Plugs are going to be fine. Need to tune it up starting with the carburators. Will also need to replace the bulb, and go thru fuel lines.


----------



## piketroller (Oct 24, 2016)

Sounds about par for the course with older Mercs. They can be temperamental bastards. Pay attention to every detail when trying to start it, so when it does start, you can repeat the same voodoo.

While you were getting in your are workouts, was it not firing at all, or were you getting a few puffs and sputters?


----------



## fishinthed (Nov 7, 2007)

piketroller said:


> ...older Mercs...They can be temperamental bastards. Pay attention to every detail... While you were getting in your are workouts, was it not firing at all, or were you getting a few puffs and sputters?


Maybe longer, easier pulls when starting, as I seem to recall from the bucket run when there was less urgency to get 'er started? (scratches chin)

Got a few sputters, which increased as she was nearer to finally firing.

The priming bulb and gas line are brand spankin' new, had to get the proper connector for the motor (had only Johhnyrude and Chrysler types), which was the main I hadn't used this one, and got the long line (for a large tank to put toward the front) and bulb with the connector.

Aslo, I drained all the remains of old fuel from the line prior to the bucket test, and was actually _surprised_ at how easily she started in the bucket, especially given the presence of some very old (ethanol free and good looking) fuel in the priming cup, which I didn't know enough about the engine to remove, since it didn't easily unscrew to open and dump out.

Hoping it's something_ simple,_ such as poor terminal connections needing to be cleaned. Looked at the ignition system components, and it's _way_ different from a Johnnyrude, but the carb is _really_ easy to get at and shoot some cleaner into, coil assembly is one self-contained part, rather than a whole lot of condensers, points, etc.
http://www.marineengine.com/parts/mercury_marine_parts/sn/05906103/ 1018200/677_5


----------



## piketroller (Oct 24, 2016)

That sounds more fuel system related. Electrical should have it sputtering until it starts running and shaking everything. My guess is the fuel line had some gunk in it, either from a dissolving liner, or junk from the bottom of the tank that got into the primer bulb and settled over the winter. It fired right up in the tank with clean fuel, but the junk ended up the the carburetor by the time you were trying to start it on the water.

Or maybe the start on land had an air temp much warmer than your day on the water, and with the cold dense air, it’s too lean to start.

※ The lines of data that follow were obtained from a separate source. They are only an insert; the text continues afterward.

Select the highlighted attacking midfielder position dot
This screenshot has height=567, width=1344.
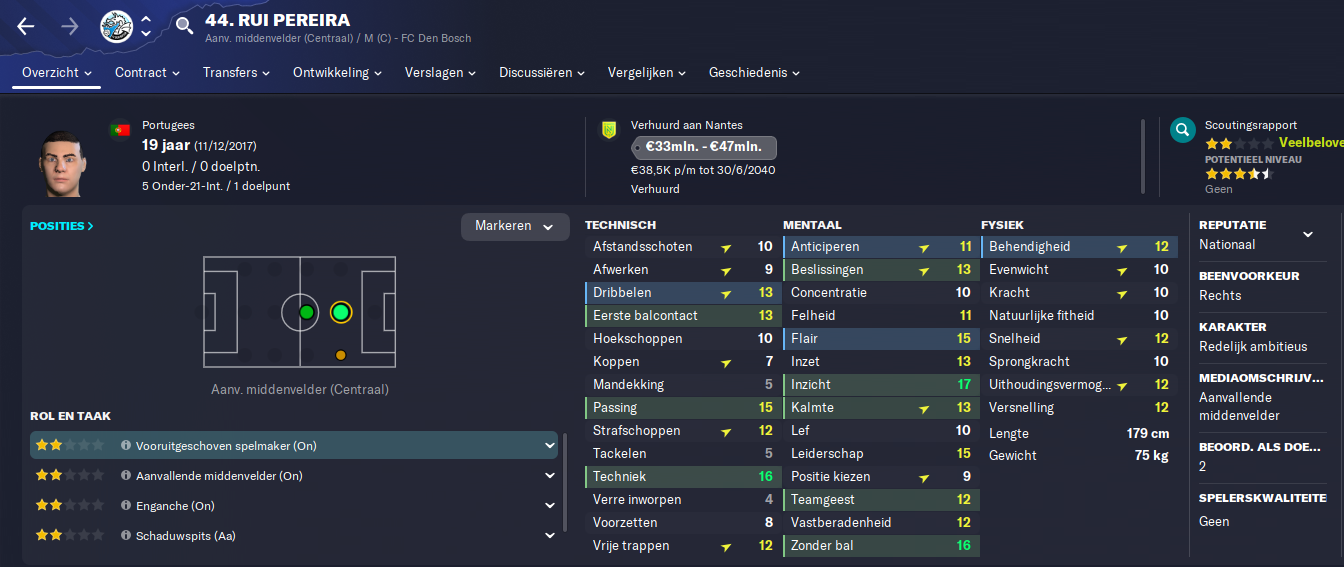(x=340, y=313)
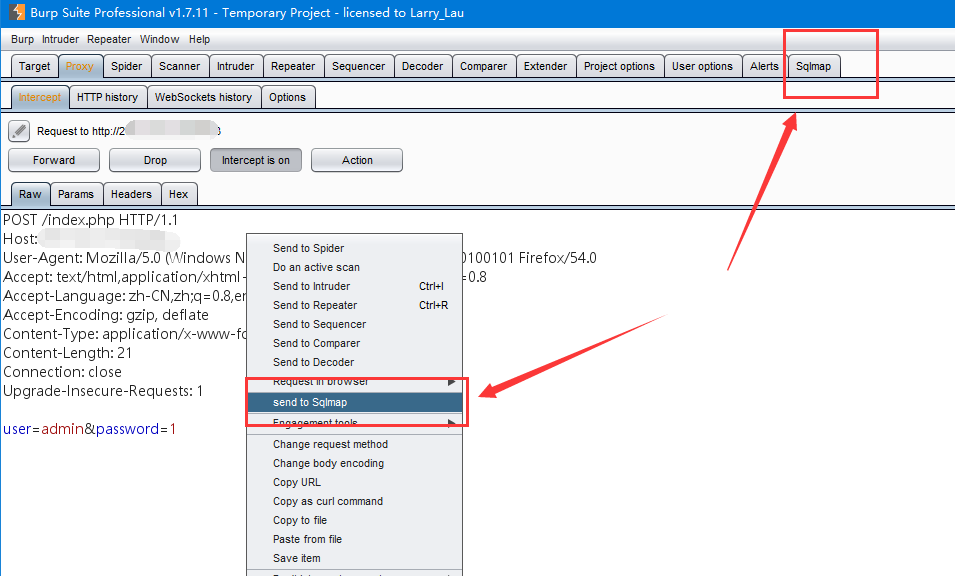Image resolution: width=955 pixels, height=576 pixels.
Task: Click the pencil edit icon beside request URL
Action: pyautogui.click(x=19, y=131)
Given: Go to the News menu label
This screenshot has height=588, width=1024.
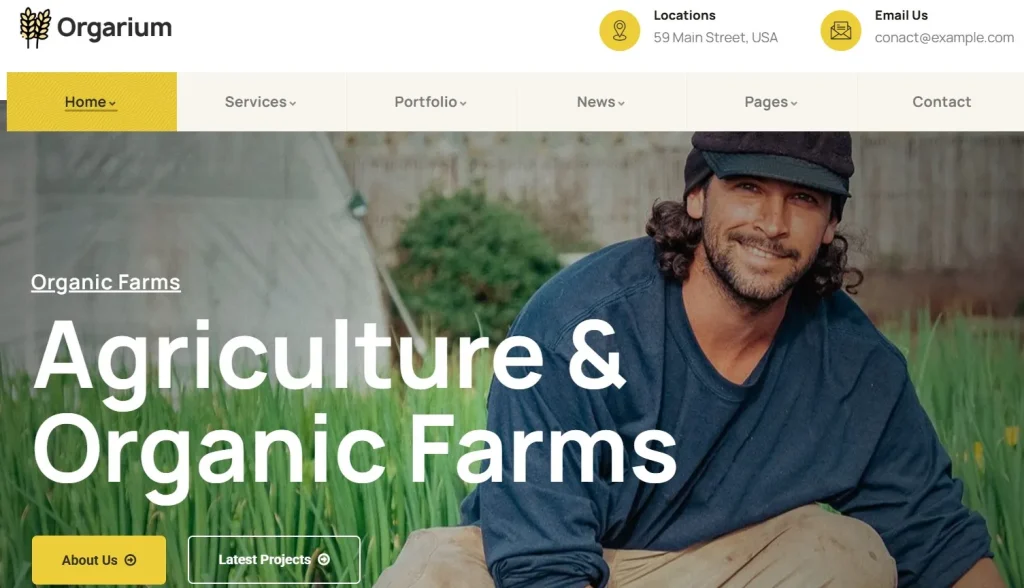Looking at the screenshot, I should click(596, 102).
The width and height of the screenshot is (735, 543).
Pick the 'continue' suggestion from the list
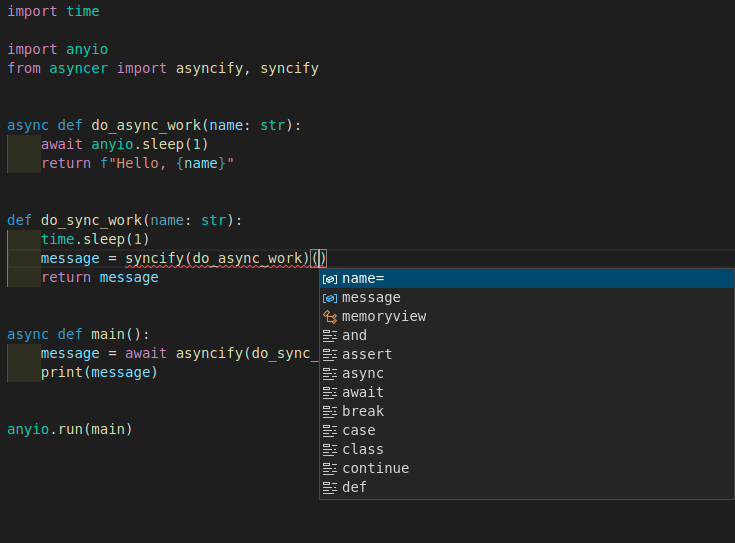pos(375,469)
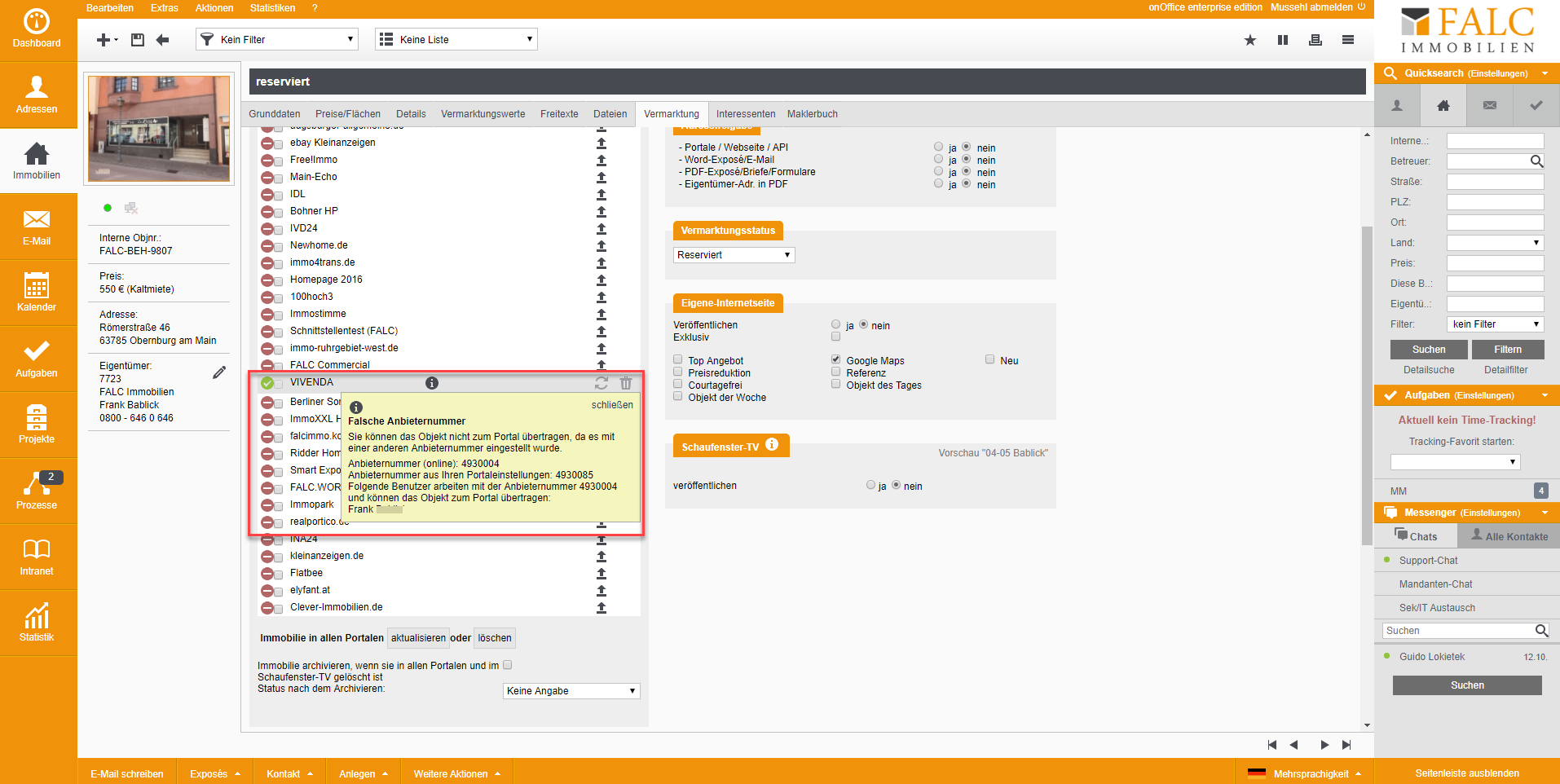Click the save disk icon in toolbar
Image resolution: width=1560 pixels, height=784 pixels.
pos(138,40)
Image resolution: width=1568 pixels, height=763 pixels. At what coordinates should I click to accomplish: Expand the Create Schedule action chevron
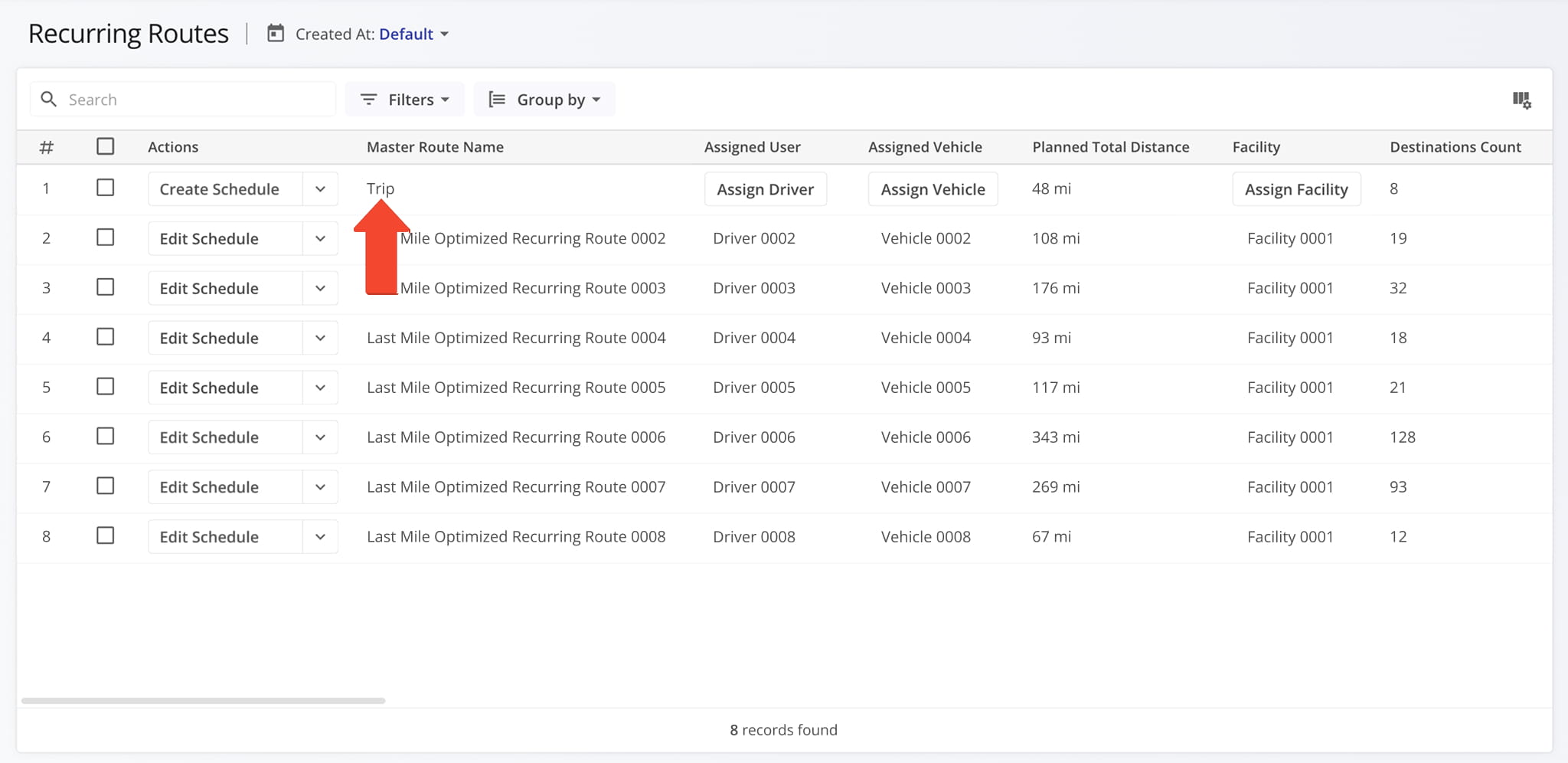[320, 189]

If it has a lean/rich adjustment knob, try that.


----------



## vegasguy (Oct 20, 2016)

piketroller said:


> That sounds more fuel system related. Electrical should have it sputtering until it starts running and shaking everything. My guess is the fuel line had some gunk in it, either from a dissolving liner, or junk from the bottom of the tank that got into the primer bulb and settled over the winter. It fired right up in the tank with clean fuel, but the junk ended up the the carburetor by the time you were trying to start it on the water.
> 
> Or maybe the start on land had an air temp much warmer than your day on the water, and with the cold dense air, it’s too lean to start. If it has a lean/rich adjustment knob, try that.[/QUOTE
> Have 1985 merc 18 HD. My carb has adjustment screw located on left upper. Likes to loosen up sometimes. To check adjustment turn clockwise till snug. Then back out 1 and 1/4 or 1 and 1/2 turns.


----------



## vegasguy (Oct 20, 2016)

piketroller said:


> That sounds more fuel system related. Electrical should have it sputtering until it starts running and shaking everything. My guess is the fuel line had some gunk in it, either from a dissolving liner, or junk from the bottom of the tank that got into the primer bulb and settled over the winter. It fired right up in the tank with clean fuel, but the junk ended up the the carburetor by the time you were trying to start it on the water.
> 
> Or maybe the start on land had an air temp much warmer than your day on the water, and with the cold dense air, it’s too lean to start. If it has a lean/rich adjustment knob, try that.


----------



## vegasguy (Oct 20, 2016)

Have 85 merc hd 18 hp. If yours is similar check carb adjustment screw. Turn right till snug then back out 1 and 1/4 turn. That's a good starting poi t. Mine likes to loosen during use. Good luck.


----------



## fishinthed (Nov 7, 2007)

That makes perfect sense, thanks, piketroller and vegasguy. Absolutely consistent with sputtering more and eventually starting after nudging the fuel lines a bit.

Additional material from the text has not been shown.